= ABOUT THIS EXERCISE =
Each entry below is to be transcribed exactly.
━━━━━━━━━━━━━━━━━━━━━━━━━━━━━━
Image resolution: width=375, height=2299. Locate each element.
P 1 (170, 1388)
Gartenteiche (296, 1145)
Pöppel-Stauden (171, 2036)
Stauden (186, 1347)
━━━━━━━━━━━━━━━━━━━━━━━━━━━━━━
= WRITTEN RESPONSE =
Image resolution: width=375, height=2299. Locate each element.
P 1 (170, 1388)
Gartenteiche (296, 1145)
Pöppel-Stauden (171, 2036)
Stauden (186, 1347)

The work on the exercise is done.